Regarding your question:
The whole implementation of the clock is not really very efficient (separate thread, message loops, events, ...). Before the patch, as soon as timeOut reached a value of zero (or just a very small value), the thread was busy-looping all the time, no matter if timers were queued or not. After the patch, the thread sleeps in the meantime, as expected. The patch itself was definitely correct, but the code was written over 10 years ago, there might be lot of opportunities to do things more efficient.
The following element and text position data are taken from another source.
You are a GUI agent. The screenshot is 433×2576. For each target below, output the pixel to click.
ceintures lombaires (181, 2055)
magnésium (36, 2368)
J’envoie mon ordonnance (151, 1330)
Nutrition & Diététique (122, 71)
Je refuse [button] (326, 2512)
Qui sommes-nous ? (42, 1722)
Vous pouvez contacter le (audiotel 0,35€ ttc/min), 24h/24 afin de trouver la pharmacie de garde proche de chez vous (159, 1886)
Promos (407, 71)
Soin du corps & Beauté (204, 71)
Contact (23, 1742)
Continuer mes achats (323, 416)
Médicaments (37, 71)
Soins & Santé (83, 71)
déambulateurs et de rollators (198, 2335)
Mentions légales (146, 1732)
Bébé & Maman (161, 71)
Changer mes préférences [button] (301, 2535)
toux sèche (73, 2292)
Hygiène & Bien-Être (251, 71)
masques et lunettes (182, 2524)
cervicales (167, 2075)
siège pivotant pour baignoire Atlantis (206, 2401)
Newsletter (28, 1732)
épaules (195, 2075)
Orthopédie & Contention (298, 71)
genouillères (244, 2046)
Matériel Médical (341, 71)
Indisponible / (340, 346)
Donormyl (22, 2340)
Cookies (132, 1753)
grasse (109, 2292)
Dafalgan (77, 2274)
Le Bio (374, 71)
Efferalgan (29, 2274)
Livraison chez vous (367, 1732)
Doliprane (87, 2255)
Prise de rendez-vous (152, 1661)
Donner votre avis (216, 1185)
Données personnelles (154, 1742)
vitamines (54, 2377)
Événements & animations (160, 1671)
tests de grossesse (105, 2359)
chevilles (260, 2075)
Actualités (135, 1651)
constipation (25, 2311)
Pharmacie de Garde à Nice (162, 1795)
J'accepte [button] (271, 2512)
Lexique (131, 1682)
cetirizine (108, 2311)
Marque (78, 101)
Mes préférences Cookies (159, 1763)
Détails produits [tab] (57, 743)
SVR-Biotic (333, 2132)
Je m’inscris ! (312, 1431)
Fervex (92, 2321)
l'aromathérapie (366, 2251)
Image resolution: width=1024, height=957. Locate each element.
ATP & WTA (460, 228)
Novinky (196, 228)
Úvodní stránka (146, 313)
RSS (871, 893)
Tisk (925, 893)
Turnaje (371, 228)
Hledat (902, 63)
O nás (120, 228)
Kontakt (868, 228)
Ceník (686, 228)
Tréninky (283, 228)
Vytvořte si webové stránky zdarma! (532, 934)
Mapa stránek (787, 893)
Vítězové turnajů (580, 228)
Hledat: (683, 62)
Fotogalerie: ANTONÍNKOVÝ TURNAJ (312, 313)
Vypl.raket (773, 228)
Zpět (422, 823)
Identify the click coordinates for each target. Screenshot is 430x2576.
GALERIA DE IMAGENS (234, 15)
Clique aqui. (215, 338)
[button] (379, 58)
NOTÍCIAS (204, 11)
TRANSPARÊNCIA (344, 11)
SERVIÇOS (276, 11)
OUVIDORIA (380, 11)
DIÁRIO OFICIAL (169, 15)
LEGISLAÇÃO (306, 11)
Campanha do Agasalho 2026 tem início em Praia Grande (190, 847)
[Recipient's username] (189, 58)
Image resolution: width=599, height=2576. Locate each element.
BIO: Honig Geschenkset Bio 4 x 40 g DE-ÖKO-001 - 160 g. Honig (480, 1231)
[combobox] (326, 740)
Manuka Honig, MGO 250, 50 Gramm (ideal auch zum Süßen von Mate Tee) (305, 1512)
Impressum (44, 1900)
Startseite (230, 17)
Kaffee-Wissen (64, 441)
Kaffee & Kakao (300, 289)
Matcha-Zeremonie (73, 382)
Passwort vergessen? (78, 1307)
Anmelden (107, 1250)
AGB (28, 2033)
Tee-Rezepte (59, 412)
Is there any app which explicitly uses such a small delay (and doesn't work well when there is too much overhead)? If yes, please open a new bug report and add me as CC. You can also add your code as testcase there.
Regards, Sebastian
On 08/07/15 14:43, Sebastian Lackner wrote:
Hello andrea,
I just saw by pure accident that you already wrote a couple of mails before this one, they all landed in my spam folder somehow (?!).
Regarding your question:
The whole implementation of the clock is not really very efficient (separate thread, message loops, events, ...). Before the patch, as soon as timeOut reached a value of zero (or just a very small value), the thread was busy-looping all the time, no matter if timers were queued or not. After the patch, the thread sleeps in the meantime, as expected. The patch itself was definitely correct, but the code was written over 10 years ago, there might be lot of opportunities to do things more efficient.
Is there any app which explicitly uses such a small delay (and doesn't work well when there is too much overhead)? If yes, please open a new bug report and add me as CC. You can also add your code as testcase there.